Scan the entries below for the word "agent" and copy every line in which it occurs.
Input material Block Start
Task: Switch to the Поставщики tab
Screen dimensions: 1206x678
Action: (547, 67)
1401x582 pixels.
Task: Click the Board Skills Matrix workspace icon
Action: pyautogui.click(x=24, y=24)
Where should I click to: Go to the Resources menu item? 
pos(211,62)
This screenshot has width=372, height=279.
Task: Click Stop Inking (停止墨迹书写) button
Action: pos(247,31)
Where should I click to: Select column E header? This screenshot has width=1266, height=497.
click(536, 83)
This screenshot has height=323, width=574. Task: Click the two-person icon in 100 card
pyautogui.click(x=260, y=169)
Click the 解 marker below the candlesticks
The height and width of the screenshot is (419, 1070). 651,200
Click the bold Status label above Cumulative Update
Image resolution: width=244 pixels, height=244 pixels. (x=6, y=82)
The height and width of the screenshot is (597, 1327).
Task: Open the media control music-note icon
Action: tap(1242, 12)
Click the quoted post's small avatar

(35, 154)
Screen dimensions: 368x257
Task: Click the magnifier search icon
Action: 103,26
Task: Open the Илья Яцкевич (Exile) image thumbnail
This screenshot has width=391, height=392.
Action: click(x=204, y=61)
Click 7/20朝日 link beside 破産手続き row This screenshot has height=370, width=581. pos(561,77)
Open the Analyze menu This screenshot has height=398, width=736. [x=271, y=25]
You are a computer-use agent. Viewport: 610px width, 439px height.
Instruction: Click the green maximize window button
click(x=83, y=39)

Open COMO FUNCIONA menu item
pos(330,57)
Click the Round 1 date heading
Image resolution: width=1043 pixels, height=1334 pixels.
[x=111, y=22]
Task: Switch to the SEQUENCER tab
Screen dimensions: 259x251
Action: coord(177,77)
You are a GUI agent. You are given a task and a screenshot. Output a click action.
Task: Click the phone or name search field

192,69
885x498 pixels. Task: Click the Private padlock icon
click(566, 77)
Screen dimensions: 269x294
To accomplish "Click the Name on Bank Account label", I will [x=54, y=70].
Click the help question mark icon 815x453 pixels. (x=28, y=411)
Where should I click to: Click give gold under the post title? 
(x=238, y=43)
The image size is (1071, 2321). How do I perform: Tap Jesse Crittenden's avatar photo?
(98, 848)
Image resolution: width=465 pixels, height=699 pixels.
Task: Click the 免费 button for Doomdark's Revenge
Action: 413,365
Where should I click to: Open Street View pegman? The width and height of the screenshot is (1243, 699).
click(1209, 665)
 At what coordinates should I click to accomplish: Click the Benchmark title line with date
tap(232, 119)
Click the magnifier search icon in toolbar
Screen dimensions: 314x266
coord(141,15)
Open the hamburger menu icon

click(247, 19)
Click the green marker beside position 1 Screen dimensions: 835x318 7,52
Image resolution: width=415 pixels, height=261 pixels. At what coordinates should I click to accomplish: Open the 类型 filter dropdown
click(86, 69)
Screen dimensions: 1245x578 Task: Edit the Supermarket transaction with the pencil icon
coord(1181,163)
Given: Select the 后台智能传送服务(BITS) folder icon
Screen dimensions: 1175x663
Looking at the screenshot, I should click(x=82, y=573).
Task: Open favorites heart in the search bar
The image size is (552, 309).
Input material Block End
Written answer =
You are a computer-use agent. Viewport: 610px width, 439px height.
You are a GUI agent. You are given a task and a screenshot. Output a click action.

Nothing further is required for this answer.